### [ТЕКСТ ДЛЯ ЧТЕНИЯ]
И вместе с тем он тревожно замечает, как, сосредоточившись на одном-единственном – победе, его душа ожесточается, усыхает. Между ним и его подчиненными пролегла и расширяется незримая пропасть. В дни осады Мадрида ему случилось заседать в трибунале, вынесшем смертный приговор двум добровольцам, которые накануне в бою обратились в бегство. Они на коленях молили о пощаде, но он подавил в себе жалость. Забота о стойкости полка требовала пренебречь милосердием. «Командовать можно только для того, чтобы служить, не иначе… – делится он горькими мыслями при встрече со своим воинским наставником и другом, полковником Хименесом, глубоко верующим христианином. – Я беру на себя два эти расстрела: они были произведены, чтобы спасти других, наших. И однако, что же получается: нет такой ступени, на которую я бы не взошел во имя наибольшей действенности, наилучшего командования, но каждая из них все дальше отдаляла меня от людей. Ото дня ко дню я все меньше и меньше человечен». Сердечная глухота и опустошенность, отчуждение от окружающих – расплата за неукоснительное выполнение долга. Манюэля гложет то же самое, чем некогда почти кичились «завоеватели» у Мальро и что теперь осознается как нехватка человечности, – инструментальность подхода к другим, хотя он старается не для себя лично, а для блага всех. Одиночество – ловушка, куда его толкает принудительная логика вещей, отправляющаяся как раз от насущной нужды защитить братство.

### [ЧТО ТРЕБУЕТСЯ]
Допишите текст о Манюэле и цене командования, начиная сразу после его последнего предложения.

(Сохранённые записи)

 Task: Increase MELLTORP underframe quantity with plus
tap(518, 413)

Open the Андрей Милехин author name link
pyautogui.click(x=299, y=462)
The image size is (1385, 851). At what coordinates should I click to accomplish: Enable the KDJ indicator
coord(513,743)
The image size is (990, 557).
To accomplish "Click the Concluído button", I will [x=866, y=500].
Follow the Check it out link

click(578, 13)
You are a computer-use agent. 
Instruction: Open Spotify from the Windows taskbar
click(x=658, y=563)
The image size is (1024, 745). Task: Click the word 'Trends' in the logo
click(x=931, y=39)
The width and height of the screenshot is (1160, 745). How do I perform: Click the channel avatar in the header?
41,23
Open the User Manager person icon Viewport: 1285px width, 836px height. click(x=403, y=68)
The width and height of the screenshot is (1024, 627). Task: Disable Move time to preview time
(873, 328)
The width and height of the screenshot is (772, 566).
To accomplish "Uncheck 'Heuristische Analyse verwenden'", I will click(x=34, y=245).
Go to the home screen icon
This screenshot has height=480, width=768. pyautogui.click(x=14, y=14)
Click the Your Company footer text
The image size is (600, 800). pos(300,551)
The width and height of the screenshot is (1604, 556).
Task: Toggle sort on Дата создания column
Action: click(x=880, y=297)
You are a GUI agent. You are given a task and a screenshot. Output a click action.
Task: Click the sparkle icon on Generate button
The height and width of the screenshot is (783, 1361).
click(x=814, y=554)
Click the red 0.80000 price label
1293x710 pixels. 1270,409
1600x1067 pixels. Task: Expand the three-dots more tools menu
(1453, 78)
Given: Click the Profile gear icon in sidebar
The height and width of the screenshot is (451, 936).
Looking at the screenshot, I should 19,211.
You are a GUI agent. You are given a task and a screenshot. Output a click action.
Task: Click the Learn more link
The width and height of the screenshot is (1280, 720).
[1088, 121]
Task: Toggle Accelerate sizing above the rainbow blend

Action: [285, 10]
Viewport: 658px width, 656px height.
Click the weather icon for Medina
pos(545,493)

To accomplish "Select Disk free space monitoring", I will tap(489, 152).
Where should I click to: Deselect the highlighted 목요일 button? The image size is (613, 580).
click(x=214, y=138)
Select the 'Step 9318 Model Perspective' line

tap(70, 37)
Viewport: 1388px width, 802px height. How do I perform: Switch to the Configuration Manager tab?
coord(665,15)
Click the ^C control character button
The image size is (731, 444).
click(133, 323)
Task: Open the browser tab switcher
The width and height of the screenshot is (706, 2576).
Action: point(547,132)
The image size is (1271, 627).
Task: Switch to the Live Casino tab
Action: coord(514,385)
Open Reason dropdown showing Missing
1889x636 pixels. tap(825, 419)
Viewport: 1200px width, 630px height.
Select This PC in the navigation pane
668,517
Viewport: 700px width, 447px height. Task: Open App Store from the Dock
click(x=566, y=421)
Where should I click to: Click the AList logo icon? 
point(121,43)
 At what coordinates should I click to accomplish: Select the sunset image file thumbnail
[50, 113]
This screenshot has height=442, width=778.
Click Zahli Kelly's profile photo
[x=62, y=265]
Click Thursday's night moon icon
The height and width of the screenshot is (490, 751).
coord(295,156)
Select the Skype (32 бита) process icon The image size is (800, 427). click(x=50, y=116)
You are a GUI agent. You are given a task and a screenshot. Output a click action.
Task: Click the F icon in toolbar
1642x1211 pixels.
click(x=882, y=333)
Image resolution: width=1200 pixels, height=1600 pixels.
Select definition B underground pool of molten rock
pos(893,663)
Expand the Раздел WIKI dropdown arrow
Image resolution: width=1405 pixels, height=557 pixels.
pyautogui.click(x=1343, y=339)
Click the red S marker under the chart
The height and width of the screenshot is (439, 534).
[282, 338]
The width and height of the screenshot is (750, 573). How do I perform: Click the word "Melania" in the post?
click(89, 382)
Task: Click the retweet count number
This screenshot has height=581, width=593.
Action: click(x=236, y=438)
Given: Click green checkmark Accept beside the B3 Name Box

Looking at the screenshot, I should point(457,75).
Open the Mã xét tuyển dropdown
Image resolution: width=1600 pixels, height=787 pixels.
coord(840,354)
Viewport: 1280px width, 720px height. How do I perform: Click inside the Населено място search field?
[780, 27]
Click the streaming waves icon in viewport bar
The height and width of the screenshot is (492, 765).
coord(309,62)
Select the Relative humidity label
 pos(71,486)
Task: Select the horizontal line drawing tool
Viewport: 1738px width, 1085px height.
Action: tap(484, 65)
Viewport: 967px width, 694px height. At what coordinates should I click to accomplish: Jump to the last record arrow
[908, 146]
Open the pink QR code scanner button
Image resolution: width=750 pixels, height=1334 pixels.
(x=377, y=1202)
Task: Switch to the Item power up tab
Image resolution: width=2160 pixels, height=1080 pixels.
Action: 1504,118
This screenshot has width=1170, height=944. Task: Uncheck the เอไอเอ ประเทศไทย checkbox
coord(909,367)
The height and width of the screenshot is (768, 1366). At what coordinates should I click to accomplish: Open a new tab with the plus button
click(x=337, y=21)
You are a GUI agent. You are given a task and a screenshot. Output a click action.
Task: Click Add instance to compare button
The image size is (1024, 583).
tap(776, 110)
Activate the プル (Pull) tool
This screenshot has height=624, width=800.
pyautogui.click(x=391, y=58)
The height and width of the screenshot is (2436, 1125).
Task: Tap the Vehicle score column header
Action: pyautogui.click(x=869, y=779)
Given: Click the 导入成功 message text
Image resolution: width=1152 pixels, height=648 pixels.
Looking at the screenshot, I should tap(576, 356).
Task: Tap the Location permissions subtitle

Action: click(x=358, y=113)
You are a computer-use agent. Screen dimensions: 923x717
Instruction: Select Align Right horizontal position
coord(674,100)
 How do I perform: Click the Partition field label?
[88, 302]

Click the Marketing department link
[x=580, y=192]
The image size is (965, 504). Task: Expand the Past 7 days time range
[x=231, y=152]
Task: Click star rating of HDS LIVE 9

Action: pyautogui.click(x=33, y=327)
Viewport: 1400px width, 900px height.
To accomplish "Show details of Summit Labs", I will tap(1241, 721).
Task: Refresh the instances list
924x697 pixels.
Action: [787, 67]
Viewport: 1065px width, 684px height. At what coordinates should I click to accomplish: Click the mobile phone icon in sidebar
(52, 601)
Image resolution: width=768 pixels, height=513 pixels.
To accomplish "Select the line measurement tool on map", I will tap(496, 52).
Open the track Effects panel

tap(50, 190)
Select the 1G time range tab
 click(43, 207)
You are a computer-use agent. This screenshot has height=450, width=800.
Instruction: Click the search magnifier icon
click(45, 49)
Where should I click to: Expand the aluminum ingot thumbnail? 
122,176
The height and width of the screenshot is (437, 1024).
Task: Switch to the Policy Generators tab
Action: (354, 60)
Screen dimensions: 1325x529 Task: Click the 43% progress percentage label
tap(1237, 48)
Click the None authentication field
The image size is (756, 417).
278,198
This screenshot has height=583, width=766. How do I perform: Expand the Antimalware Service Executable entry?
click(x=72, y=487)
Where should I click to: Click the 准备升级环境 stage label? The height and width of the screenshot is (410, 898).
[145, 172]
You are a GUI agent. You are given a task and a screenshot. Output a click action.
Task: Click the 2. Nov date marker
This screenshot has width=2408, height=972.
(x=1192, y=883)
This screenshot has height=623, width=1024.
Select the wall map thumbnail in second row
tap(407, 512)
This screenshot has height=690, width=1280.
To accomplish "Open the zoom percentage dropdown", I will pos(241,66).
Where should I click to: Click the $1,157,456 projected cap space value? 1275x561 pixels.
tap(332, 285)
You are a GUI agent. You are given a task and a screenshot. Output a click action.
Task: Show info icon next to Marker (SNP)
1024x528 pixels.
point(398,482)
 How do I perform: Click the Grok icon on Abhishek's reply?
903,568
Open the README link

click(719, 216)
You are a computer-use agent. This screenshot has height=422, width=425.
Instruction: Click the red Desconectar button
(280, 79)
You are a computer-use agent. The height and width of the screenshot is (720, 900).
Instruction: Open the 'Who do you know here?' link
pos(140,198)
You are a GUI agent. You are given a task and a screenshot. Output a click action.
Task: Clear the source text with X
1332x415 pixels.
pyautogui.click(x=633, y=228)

### [ОТВЕТ]
«Вы хотели бы действовать и ничего не утратить в братстве. Я думаю, что человек для этого слишком мал», – пробует унять беспокойство своего младшего товарища Хименес. Ему, католику, есть чем утешиться, у него в запасе помыслы о безбрежном братстве – поверх всех раздоров и обид – братстве во Христе. И он советует атеисту Манюэлю врачевать раны совести схожим лекарством – прогоняющей сомнения спаянностью с собратьями по тому, что в глазах Хименеса есть нечто вроде «политической церкви». На что тот растерянно роняет: «Сближение с партией немногого стоит, если это удаляет от тех, для кого партия работает». Здесь, в этой беседе, с наглядной очевидностью проступают и очертания ложного богоискательского запроса, с каким Мальро склонен подходить к коммунизму, и разочарованность в таком подходе. Гнавшемуся в пустыне «богооставленности» за душеспасительными миражами, навеянными собственной жаждой, ничего не остается, как признать, что почудившийся ему источник ее не утоляет. И вернуться назад, к тому, с чего началась погоня. Уроки «Надежды» в этой сквозной ее линии венчает очередное изречение Гарсии, вмещающее и участь Манюэля, и всех прочих, кого Мальро наделил своими упованиями и своими утрачиваемыми иллюзиями: «Для мыслящего человека революция трагична. Но для такого человека жизнь вообще трагична. И рассчитывать на революцию как на преодоление трагедии отдельной личности значит заблуждаться, вот и все».